You are viewing a plain text version of this content. The canonical link for it is here.
Posted to java-user@lucene.apache.org by Marcelo Ochoa <ma...@gmail.com> on 2006/11/22 14:09:48 UTC

Oracle and Lucene Integration

Hi all:
  I read on this a list many threads about Lucene indexing framework
integration with Oracle.
http://www.gossamer-threads.com/lists/lucene/java-user/41104?search_string=oracle%20jvm%20BLOB;#41104
  So it push me to work in a Lucene and Oracle JVM (a Java virtual
machine running inside the Oracle database).
  The reason to do this is:
   - Using traditional File System for storing the inverted index is
not a good option for some users.
   - Using BLOB for storing the inverted index running Lucene outside
the Oracle database has a bad performance because there are a lot of
network round trips and data marshalling.
   - Indexing relational data stores such as tables with VARCHAR2,
CLOB or XMLType with Lucene running outside the database has the same
problem as the previous point.
   - The JVM included inside the Oracle database can scale up to
10.000+ concurrent threads without memory leaks or deadlock and all
the operation on tables are in the same memory space!!
   With these points in mind, I uploaded the complete Lucene framework
inside the Oracle JVM and I runned the complete JUnit test case
successful, except for some test such as the RMI test which requires
special grants to open ports inside the database.
   The Lucene's test cases run faster inside the Oracle database (11g)
than the Sun JDK 1.5, because the classes are automatically JITed
after some executions.
   I had implemented and OJVMDirectory Lucene Store which replaces the
file system storage with a BLOB based storage, compared with a
RAMDirectory implementation is a bit slower but we gets all the
benefits of the BLOB storage (backup, concurrence control, and so on).
  The OJVMDirectory is cloned from the source at
http://issues.apache.org/jira/browse/LUCENE-150 (DBDirectory) but with
some changes to run faster inside the Oracle JVM.
  At this moment, I am working in a full integration with the SQL
Engine using the Data Cartridge API, it means using Lucene as a new
Oracle Domain Index.
  With this extension we can create a Lucene Inverted index in a table using:

create index it1 on t1(f2) indextype is LuceneIndex parameters('test');

  assuming that the table t1 has a column f2 of type VARCHAR2, CLOB or
XMLType, after this, the query against the Lucene inverted index can
be made using a new Oracle operator:

select * from t1 where contains(f2, 'Marcelo') = 1;

  the important point here is that this query is integrated with the
execution plan of the Oracle database, so in this simple example the
Oracle optimizer see that the column "f2" is indexed with the Lucene
Domain index, then using the Data Cartridge API a Java code running
inside the Oracle JVM is executed to open the search, a fetch all the
ROWID that match with "Marcelo" and get the rows using the pointer,
here the output:

SELECT STATEMENT	                              ALL_ROWS	3	1	115
        TABLE ACCESS(BY INDEX ROWID) LUCENE.T1		3	1	115
             DOMAIN INDEX LUCENE.IT1

  Another benefits of using the Data Cartridge API is that if the
table T1 has insert, update or delete rows operations a corresponding
Java method will be called to automatically update the Lucene Index.
  Well may be the email is so long, if anybody is interested in this
implementation I can put in a public web site.
   Best regards, Marcelo.

PD: For Oracle users the big question is, Why do I use Lucene instead
of Oracle Text which is implemented in C?
I think that the answer is too simple, Lucene is open source and
anybody can extend it and add the functionality needed :)
-- 
Marcelo F. Ochoa
http://marcelo.ochoa.googlepages.com/home
______________
Do you Know DBPrism?
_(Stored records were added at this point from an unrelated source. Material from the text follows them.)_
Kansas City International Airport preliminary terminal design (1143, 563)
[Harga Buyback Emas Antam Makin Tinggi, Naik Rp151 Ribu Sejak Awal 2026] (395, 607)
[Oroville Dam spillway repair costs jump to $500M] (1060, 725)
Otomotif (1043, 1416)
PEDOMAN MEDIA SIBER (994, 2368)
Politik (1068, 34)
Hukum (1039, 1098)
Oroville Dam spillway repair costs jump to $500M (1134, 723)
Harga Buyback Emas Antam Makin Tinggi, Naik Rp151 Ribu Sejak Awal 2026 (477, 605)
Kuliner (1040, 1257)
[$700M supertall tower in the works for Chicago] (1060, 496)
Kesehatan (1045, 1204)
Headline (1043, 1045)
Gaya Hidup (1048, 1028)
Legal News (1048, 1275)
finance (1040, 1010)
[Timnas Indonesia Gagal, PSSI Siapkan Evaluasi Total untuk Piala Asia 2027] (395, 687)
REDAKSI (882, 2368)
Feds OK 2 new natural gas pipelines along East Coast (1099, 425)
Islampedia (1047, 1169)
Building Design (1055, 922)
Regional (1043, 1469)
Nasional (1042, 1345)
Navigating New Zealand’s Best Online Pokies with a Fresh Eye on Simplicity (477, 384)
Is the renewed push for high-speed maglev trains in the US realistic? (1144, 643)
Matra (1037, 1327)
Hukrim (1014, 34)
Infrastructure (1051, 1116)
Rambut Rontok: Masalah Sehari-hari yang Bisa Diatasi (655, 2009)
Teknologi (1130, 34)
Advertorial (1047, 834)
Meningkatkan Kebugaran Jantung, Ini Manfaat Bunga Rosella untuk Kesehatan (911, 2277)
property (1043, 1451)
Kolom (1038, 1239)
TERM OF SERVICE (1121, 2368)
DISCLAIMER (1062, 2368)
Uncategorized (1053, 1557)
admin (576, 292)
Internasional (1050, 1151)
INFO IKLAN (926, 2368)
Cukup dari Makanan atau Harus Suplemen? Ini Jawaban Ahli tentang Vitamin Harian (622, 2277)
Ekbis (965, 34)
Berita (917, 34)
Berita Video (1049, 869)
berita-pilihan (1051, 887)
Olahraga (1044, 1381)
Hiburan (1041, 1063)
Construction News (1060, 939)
Look @ DB Prism's Web Site
http://www.dbprism.com.ar/index.html
More info?
Chapter 17 of the book "Programming the Oracle Database using Java &
Web Services"
http://www.amazon.com/gp/product/1555583296/
Chapter 21 of the book "Professional XML Databases" - Wrox Press
http://www.amazon.com/gp/product/1861003587/
Chapter 8 of the book "Oracle & Open Source" - O'Reilly
http://www.oreilly.com/catalog/oracleopen/

---------------------------------------------------------------------
To unsubscribe, e-mail: java-user-unsubscribe@lucene.apache.org
For additional commands, e-mail: java-user-help@lucene.apache.org


Re: Oracle and Lucene Integration

Posted by Marcelo Ochoa <ma...@gmail.com>.
Hi Doug:
  I'll create a Jira account today and extract my code from the
lucene-2.0.0 tree.
  Then I'll upload to Jira to get more feedback.
  May be the first optimization for the TODO list will be replace the
insert/delete/update Data  Cartridge entry points for a new code which
put the modification in a queue to be processed with a new Sync method
regularly using an Oracle's DBMS_SCHEDULER or by the user's
application code.
  Best regards, Marcelo.

On 11/22/06, Doug Cutting <cu...@apache.org> wrote:
> Marcelo Ochoa wrote:
> >  Then I'll move the code outside the lucene-2.0 code tree to be
> > packed as subdirectory of the contrib area, for example.
> >  Other alternative is to make an small zip file and send it to the
> > list as attach as a preliminary (alpha-alpha version ;)
>
> This sounds like great potential addition to Lucene!
>
> I encourage you to create an issue in Jira and attach your code there
> now.  (Anyone can create themselves a Jira account.)
>
> There's no need to wait until it is cleaned up: attach an initial
> version to an issue and describe what you intend to do next, then attach
> improved versions later.  That way other folks can provide input, and,
> heaven forbid, should you for some reason lose interest before it is
> polished, someone else can complete the work.
>
> Thanks!
>
> Doug
>
> ---------------------------------------------------------------------
> To unsubscribe, e-mail: java-user-unsubscribe@lucene.apache.org
> For additional commands, e-mail: java-user-help@lucene.apache.org
>
>


-- 
Marcelo F. Ochoa
http://marcelo.ochoa.googlepages.com/home
______________
Do you Know DBPrism? Look @ DB Prism's Web Site
http://www.dbprism.com.ar/index.html
More info?
Chapter 17 of the book "Programming the Oracle Database using Java &
Web Services"
http://www.amazon.com/gp/product/1555583296/
Chapter 21 of the book "Professional XML Databases" - Wrox Press
http://www.amazon.com/gp/product/1861003587/
Chapter 8 of the book "Oracle & Open Source" - O'Reilly
http://www.oreilly.com/catalog/oracleopen/

---------------------------------------------------------------------
To unsubscribe, e-mail: java-user-unsubscribe@lucene.apache.org
For additional commands, e-mail: java-user-help@lucene.apache.org


Re: Oracle and Lucene Integration

Posted by Doug Cutting <cu...@apache.org>.
Marcelo Ochoa wrote:
>  Then I'll move the code outside the lucene-2.0 code tree to be
> packed as subdirectory of the contrib area, for example.
>  Other alternative is to make an small zip file and send it to the
> list as attach as a preliminary (alpha-alpha version ;)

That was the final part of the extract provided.